Interestingly, both the intrepretations do not hold the ground since Delhi is a peculiar case, neither being a State, nor a Union Territory. The Supreme Court in NDMC V. State of Punjab observed that Delhi is an evolving Union Territory with trappings of a State, thus raising several constitutional conundrums. Therefore, Article 239AA can be viewed as a badly framed provision precisely because it highlights a constitutional anomaly about Delhi.
Significantly, it also needs to be seen that the Constitutional Amendment and the GNCT Act, 1991, were not passed in isolation. They emanate from the well-recognised principle of inherent diarchy. Thus, demands for full statehood or greater central control are both untenable. Firstly, as the national capital, the Union government has the responsibility for the city’s orderly growth and security. Also, sensitive areas like foreign missions, the areas of national significance (eg. Red Fort) and some others can be administered by continuing with the Central government exercising powers of oversight. In comparison with global capitals such as Washington, D.C. and Canberra are “federally administered territories” where legislative actions of the city are subject to approval by the Congress, their finances have federal constraints and their Budget is approved by the President.
Conclusively, to do away with vague and murky existing laws which lack clarity, a strong case can be made for rewriting of laws rather than reinterpretation of laws, with the Apex Court’s impending consideration of the notification.

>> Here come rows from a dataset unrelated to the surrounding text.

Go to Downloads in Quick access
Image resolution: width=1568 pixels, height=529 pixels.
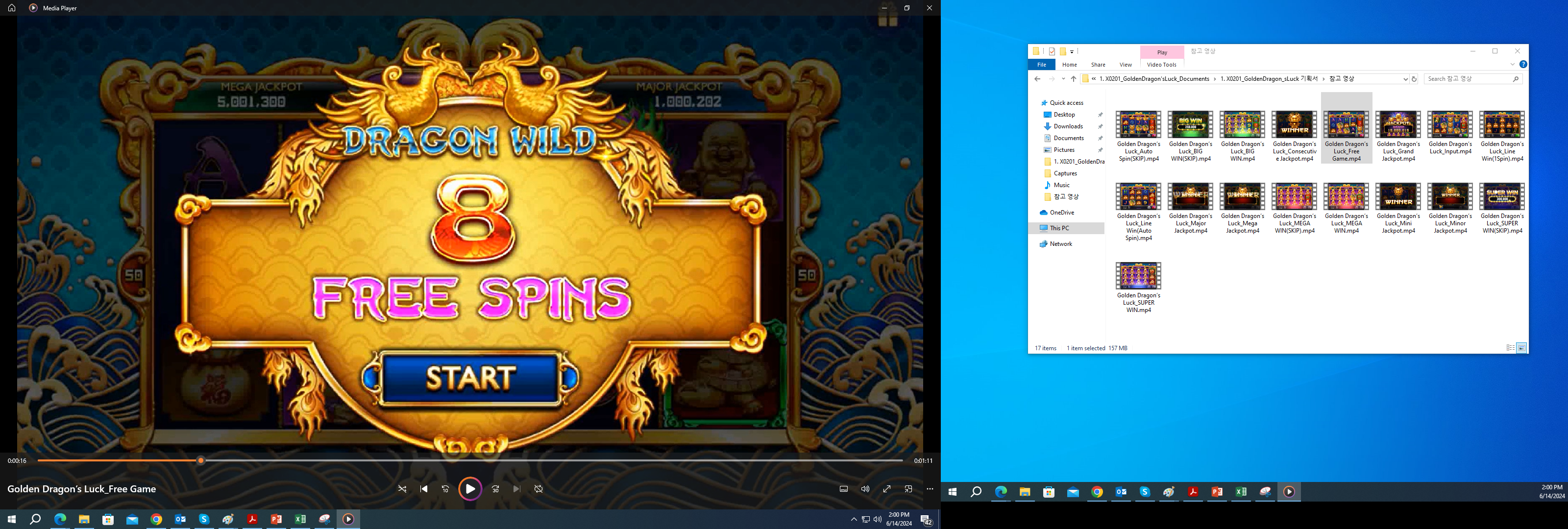[x=1068, y=127]
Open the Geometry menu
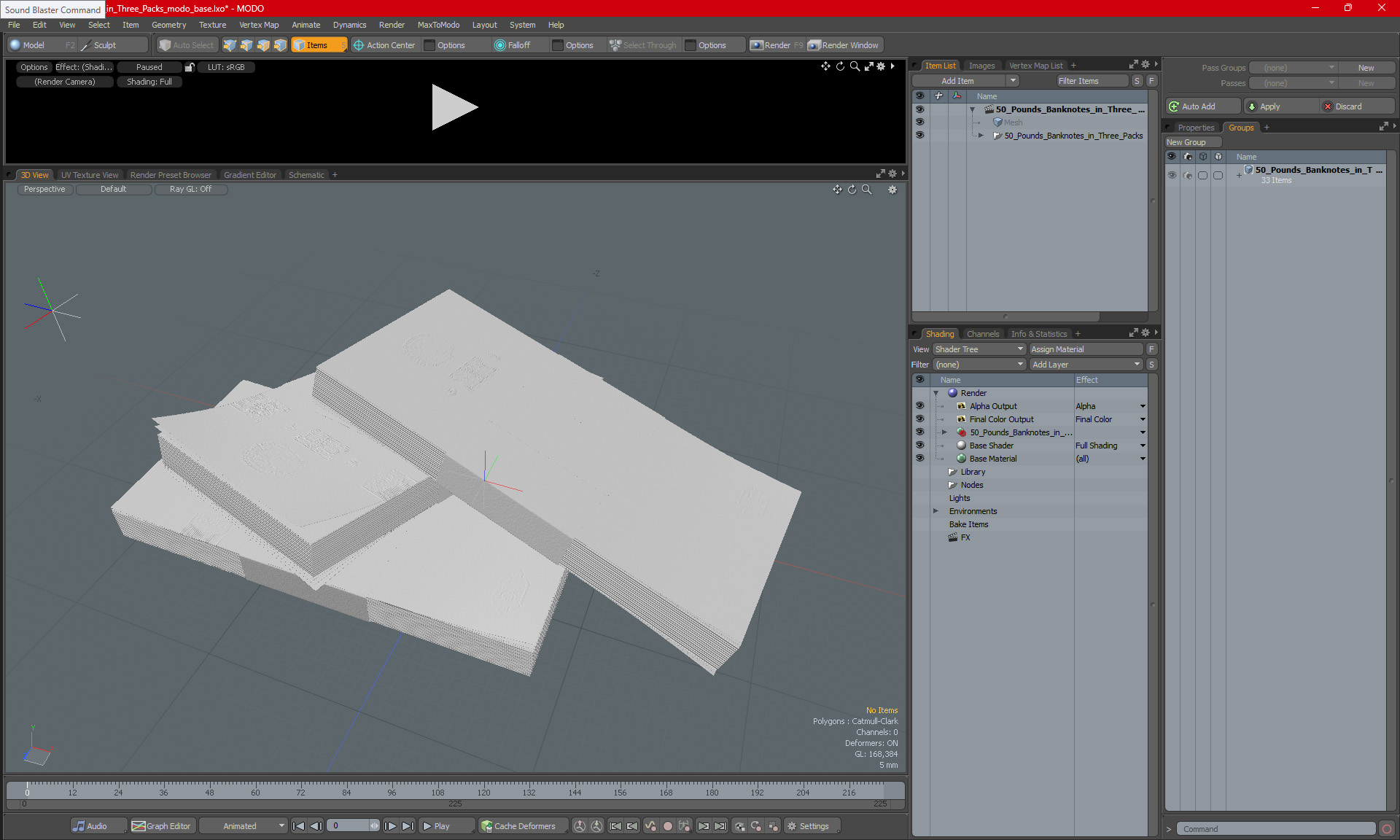 point(168,25)
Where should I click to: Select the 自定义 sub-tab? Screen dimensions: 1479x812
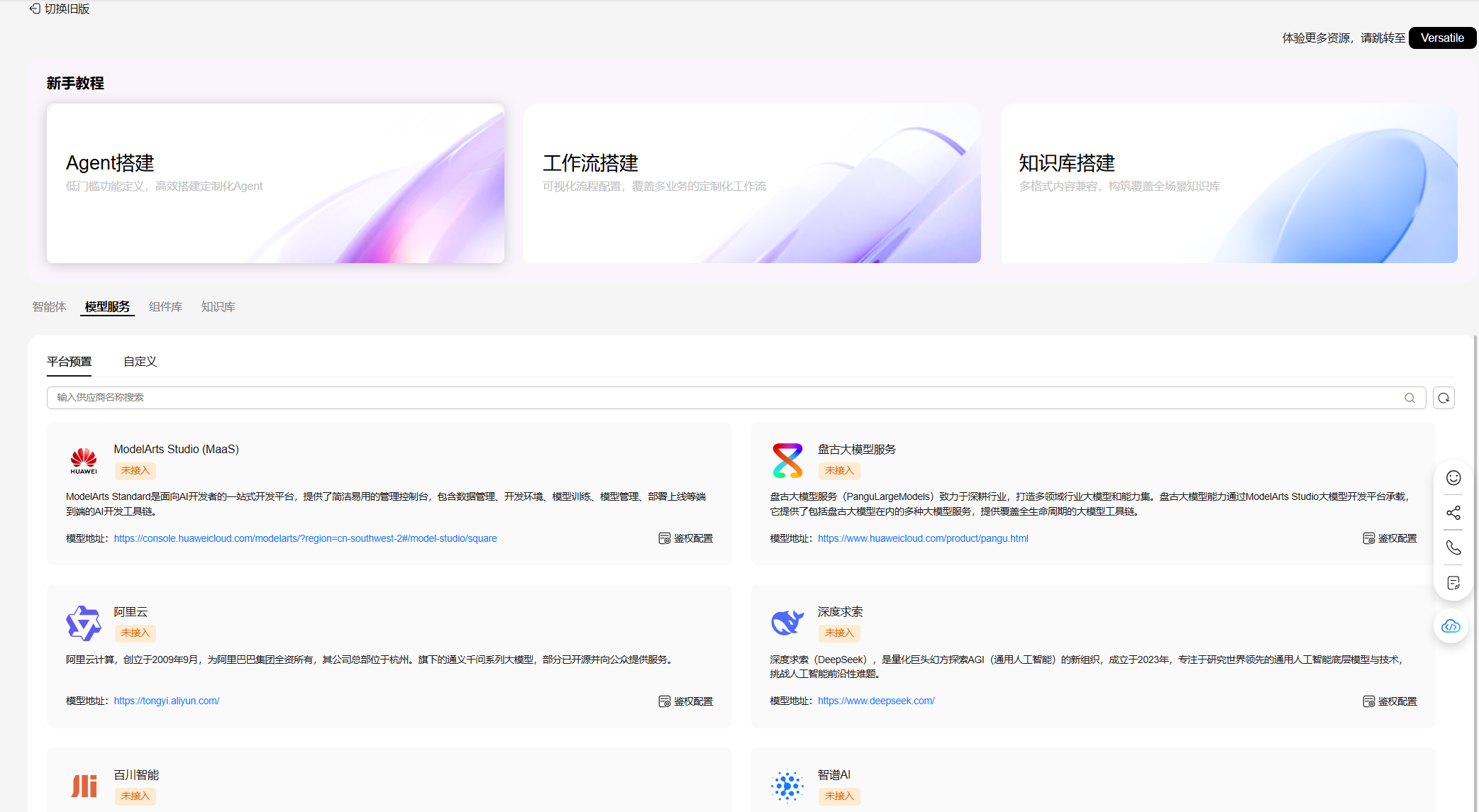click(140, 362)
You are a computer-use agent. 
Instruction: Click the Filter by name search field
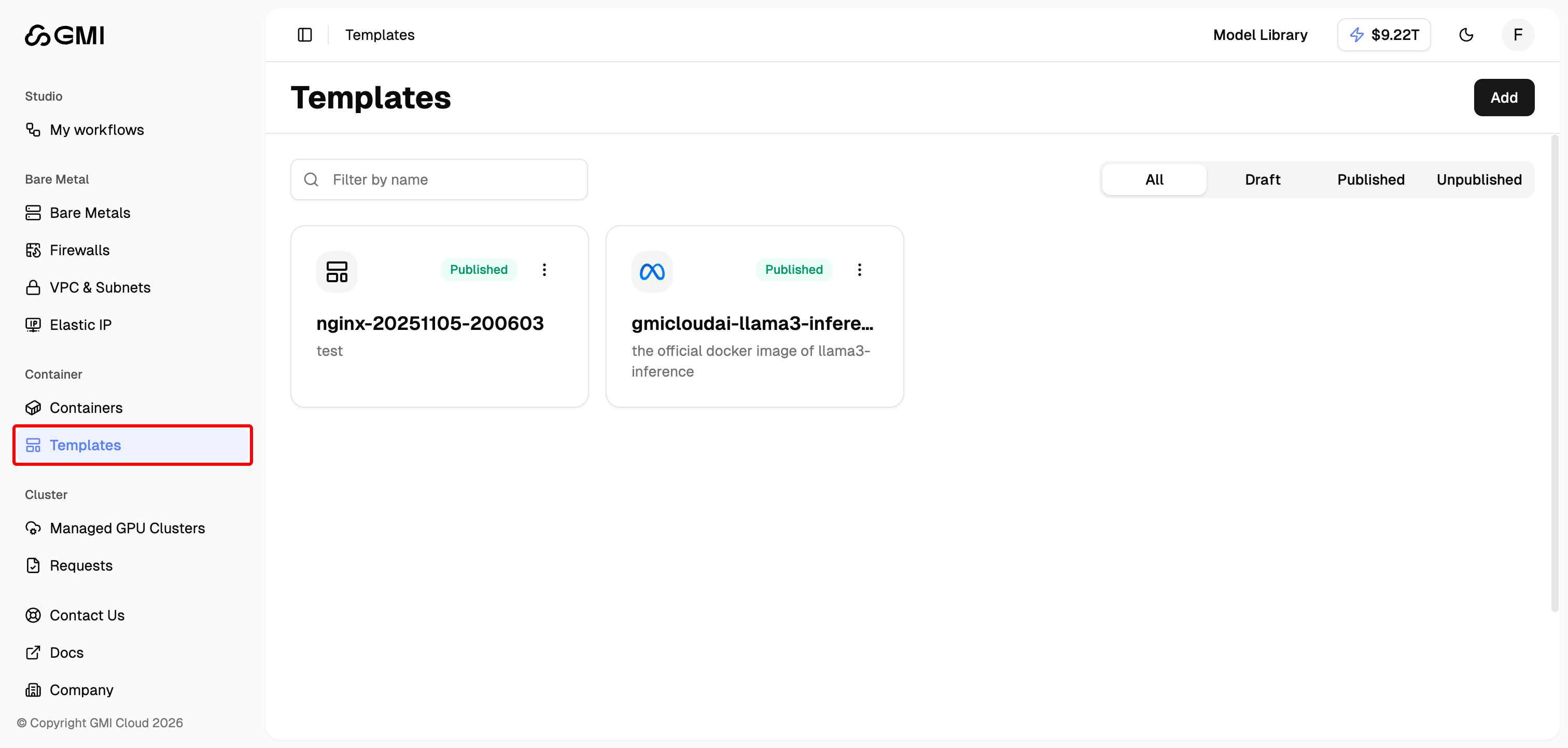(439, 179)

Another instance of vagueness in the law governing Delhi is in the treatment of its police. The recent dispute over powers and jurisdiction of Anti-Corruption Branch (ACB) brings light to this confusion. If the Delhi government has no control over its police, then Entry 2 of the Concurrent list has no meaning. The lack of clarity is evident because the ACB can be excluded from Delhi Government’s scope by invoking the entry on ‘Police’ in State List, and it can brought within the scope of the government by invoking the entry of ‘Criminal Procedure’ under Concurrent list.
The moot point being made that since the Capital represents an entire nation and as home to the National Government symbolizes national interest, therefore a fine balance has to struck also taking into consideration that Delhiites claim for the right of self-government enjoyed by their compatriots.